Director’s Statement

Early days of editing the “Have You Seen Andy?” pitch reel with Editor Shondra Burke and Associate Producer Julie Rosenberg c. 1998

After working in the broadcast documentary world for fifteen years I decided it was time to make my own film. I knew that if I was going to commit the time and effort it takes to create an independent feature length documentary the topic would have to be something I cared deeply about. It would have to be the story that kept me up at night. In 1998 I naively decided I would try to find out what happened to my childhood friend, Andy Puglisi, who disappeared in the summer of ’76. I was with Andy the day he vanished and while it had been years since he was missing I would still stop dead in my tracks at the mention of his name. One time in 1984 I came home from school and the news was on. They were searching for Andy again after a psychic said he had a vision. And a year or two later a friend went to the Cape and brought me back a picture from a real estate magazine – it was the first age progression of Andy done by the National Center for Missing and Exploited Children.

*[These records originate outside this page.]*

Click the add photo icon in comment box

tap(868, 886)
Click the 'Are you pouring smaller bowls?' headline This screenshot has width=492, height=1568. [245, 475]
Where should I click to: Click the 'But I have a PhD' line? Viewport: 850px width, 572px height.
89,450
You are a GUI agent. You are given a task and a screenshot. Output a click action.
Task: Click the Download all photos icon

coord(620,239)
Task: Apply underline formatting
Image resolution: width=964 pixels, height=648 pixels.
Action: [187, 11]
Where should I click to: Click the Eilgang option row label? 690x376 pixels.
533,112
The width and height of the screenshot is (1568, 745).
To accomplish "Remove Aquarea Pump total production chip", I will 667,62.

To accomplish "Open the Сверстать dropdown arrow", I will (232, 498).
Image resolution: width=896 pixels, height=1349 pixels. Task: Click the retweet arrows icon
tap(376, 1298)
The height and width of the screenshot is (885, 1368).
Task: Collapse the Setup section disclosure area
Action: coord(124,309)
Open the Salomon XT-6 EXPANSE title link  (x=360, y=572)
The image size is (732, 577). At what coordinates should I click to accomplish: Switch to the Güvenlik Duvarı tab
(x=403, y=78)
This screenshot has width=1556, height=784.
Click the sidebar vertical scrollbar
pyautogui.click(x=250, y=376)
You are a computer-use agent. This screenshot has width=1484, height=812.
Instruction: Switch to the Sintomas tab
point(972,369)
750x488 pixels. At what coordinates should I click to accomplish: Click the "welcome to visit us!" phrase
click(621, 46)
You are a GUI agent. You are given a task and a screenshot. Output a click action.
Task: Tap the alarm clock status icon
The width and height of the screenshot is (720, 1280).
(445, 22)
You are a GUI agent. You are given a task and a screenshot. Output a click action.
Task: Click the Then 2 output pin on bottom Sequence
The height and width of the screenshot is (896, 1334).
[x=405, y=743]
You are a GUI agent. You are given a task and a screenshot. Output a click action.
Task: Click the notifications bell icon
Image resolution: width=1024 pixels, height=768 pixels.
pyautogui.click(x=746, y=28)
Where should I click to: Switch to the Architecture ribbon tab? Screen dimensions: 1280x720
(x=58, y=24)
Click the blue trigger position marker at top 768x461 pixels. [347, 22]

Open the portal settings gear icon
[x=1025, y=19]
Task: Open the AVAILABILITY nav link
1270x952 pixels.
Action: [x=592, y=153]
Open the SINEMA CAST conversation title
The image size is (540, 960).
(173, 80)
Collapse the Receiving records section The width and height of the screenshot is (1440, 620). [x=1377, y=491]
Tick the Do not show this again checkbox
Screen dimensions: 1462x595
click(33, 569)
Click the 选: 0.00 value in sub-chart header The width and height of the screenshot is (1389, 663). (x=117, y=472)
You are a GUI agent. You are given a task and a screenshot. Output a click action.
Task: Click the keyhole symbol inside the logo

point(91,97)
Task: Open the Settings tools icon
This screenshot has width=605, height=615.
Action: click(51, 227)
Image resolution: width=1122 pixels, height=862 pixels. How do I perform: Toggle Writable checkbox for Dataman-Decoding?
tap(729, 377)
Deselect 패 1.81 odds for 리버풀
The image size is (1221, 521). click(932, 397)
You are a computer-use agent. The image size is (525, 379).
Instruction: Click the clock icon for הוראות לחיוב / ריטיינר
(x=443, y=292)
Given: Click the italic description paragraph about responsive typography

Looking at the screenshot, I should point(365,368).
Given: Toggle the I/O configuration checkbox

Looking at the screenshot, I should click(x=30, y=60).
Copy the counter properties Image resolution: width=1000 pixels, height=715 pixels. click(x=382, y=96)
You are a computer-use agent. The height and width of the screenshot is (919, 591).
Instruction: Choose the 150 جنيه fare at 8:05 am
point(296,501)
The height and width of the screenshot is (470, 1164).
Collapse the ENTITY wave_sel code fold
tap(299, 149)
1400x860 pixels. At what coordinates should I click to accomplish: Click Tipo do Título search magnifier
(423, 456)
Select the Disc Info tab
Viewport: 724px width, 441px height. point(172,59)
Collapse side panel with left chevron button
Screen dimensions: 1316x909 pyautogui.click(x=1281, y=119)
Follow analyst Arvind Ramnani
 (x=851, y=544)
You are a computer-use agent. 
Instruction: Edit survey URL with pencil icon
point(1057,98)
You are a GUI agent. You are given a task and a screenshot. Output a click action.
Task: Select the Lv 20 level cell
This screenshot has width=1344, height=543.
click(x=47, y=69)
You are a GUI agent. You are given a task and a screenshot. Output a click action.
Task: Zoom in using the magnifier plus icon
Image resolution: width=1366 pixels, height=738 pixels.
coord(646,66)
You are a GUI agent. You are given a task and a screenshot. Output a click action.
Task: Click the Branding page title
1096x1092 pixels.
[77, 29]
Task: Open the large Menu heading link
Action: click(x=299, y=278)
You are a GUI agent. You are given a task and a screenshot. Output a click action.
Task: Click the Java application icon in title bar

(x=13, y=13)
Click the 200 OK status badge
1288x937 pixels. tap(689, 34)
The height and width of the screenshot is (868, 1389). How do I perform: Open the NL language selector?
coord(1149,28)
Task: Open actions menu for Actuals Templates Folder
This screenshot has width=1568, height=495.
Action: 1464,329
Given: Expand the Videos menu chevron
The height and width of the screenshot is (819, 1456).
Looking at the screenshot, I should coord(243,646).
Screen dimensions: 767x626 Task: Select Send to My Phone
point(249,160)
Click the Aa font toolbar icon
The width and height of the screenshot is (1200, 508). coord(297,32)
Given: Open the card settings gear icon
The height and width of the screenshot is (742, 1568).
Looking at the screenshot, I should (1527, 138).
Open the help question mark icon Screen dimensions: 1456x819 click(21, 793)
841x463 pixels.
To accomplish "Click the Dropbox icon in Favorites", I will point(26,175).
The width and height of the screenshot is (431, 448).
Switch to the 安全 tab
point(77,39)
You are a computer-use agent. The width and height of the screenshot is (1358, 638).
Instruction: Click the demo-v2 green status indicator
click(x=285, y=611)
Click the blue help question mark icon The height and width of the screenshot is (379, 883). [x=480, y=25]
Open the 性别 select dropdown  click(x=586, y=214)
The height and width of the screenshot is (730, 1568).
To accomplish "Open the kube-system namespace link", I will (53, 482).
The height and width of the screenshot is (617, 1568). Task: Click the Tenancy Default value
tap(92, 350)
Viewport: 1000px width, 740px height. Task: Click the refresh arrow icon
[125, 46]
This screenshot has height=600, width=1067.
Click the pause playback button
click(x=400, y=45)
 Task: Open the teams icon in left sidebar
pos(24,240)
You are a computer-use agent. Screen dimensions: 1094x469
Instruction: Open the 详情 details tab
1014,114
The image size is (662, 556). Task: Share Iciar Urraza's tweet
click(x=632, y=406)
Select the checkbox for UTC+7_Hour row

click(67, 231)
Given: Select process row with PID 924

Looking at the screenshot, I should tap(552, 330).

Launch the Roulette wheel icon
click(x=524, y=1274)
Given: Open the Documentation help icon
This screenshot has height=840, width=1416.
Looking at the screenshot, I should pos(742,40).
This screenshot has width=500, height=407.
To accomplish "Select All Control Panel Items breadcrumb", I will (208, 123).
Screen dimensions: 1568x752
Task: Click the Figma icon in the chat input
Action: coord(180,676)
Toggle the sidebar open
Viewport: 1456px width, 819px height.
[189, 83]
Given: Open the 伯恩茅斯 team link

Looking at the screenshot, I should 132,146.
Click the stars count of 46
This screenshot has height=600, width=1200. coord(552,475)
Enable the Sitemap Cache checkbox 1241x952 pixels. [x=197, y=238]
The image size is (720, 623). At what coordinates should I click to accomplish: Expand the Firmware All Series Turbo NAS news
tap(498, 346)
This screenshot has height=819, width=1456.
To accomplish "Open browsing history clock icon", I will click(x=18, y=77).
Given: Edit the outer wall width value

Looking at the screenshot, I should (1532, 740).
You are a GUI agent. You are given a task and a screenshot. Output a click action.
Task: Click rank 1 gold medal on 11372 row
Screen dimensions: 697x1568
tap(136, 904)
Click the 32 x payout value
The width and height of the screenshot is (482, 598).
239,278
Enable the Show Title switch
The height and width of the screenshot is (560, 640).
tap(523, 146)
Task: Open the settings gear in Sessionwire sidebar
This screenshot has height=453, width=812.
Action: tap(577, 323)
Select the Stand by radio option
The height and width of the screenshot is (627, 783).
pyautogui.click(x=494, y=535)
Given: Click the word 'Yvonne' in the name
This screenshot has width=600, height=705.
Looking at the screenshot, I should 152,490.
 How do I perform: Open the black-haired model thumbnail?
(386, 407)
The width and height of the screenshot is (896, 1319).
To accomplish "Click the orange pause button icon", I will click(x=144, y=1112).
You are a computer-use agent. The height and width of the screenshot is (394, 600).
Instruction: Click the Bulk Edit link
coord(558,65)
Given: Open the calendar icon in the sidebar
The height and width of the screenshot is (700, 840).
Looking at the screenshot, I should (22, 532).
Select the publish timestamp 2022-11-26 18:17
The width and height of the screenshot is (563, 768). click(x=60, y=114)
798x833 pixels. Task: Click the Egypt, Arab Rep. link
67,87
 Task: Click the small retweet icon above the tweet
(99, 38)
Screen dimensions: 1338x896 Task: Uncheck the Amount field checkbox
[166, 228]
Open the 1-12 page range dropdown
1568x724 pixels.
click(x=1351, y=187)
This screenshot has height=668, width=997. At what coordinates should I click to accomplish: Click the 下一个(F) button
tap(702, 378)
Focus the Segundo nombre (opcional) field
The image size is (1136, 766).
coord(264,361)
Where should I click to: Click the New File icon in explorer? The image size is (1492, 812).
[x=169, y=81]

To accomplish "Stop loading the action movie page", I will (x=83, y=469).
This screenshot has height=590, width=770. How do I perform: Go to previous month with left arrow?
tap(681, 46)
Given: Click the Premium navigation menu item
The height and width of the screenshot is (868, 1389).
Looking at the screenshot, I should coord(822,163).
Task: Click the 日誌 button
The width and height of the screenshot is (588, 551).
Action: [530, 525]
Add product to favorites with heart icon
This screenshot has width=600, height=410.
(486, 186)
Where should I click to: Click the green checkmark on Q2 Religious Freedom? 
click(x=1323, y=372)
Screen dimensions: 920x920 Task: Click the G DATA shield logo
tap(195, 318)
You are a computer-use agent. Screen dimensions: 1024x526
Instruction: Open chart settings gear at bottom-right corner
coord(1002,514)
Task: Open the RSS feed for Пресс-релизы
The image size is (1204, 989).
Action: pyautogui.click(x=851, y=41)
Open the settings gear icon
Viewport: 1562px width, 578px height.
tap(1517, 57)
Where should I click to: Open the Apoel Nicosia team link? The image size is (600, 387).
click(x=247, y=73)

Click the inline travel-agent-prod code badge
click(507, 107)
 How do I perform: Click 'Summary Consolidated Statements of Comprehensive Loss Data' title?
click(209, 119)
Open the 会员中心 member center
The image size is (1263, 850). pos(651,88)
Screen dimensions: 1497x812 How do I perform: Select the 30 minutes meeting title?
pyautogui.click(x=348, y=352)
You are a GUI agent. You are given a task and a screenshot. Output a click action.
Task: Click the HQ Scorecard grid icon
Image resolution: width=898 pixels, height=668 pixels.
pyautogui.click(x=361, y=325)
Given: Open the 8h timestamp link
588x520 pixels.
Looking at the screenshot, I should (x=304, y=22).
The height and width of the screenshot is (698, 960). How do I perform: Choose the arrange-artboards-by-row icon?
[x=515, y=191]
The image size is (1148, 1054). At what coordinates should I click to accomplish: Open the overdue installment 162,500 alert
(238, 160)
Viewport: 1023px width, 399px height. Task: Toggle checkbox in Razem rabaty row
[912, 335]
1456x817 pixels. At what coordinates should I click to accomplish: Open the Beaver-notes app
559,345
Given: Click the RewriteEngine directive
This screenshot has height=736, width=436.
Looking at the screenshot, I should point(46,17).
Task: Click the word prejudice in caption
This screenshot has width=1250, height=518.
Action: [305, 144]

Back in August of 1976 the search for Andy was called off after only six days. I couldn’t understand why the adults stopped looking for him. And I made a promise. When I grew up I would try to find him. “Have You Seen Andy?” tells the personal story of my search for answers to Andy’s disappearance. The film was produced over the course of approximately 7 years before ultimately being picked up by HBO / Cinemax for broadcast in June of 2007. Composer John Kusiak worked magic in putting my search for Andy (with all of the emotions involved) into a beautiful score for the film. Our editor, Rachel Clark, spent months in the edit room reliving a traumatic event with an anxious director all while creating a compelling and raw narrative. In 2008 “Have You Seen Andy?” won an Emmy for Outstanding Investigative Journalism. It was incredible to be in NYC standing on stage at Lincoln Center in front of so many colleagues  – a 9 year old kid inside – accepting the award on Andy’s behalf for recognition of our shared story. As I said in the acceptance speech “what is telling a story, what is telling the truth if no body is going to listen.” Giving voice to the truth has been critical and empowering in the sharing of Andy’s story.

After the film’s broadcast I began receiving tips and information from multiple sources. Over the next decade I compiled those tips, recording everything in notebooks, built databases, saved every email and piece of correspondence while sharing with law enforcement and the National Center for Missing and Exploited Children important leads in Andy’s case. In 2017 as a direct result of a tip I received the FBI began excavating the backyard of a Georgetown, MA home searching for the body of a young boy. I recognize now that event was a trauma trigger propelling me into the next phase of this project; I am researching, documenting and producing a 10-part investigative podcast to be launched on August 22, 2021 – 45 years after Andy’s abduction. The podcast begins with an update to Andy’s story from 2007 until today. It expands beyond Andy’s story into the investigation of multiple unresolved cases of missing and murdered children many of them with striking similarities to Andy’s case. It also explores networks of abuse and child trafficking while empowering survivors to share their story and advocate for systemic change. Please listen, download and share the podcast “Have You Seen Andy: Open Investigation” (launching in August 2021). You never know what piece of the puzzle will finish the picture. In the meantime, my relationship with Andy’s family continues. We will never give up.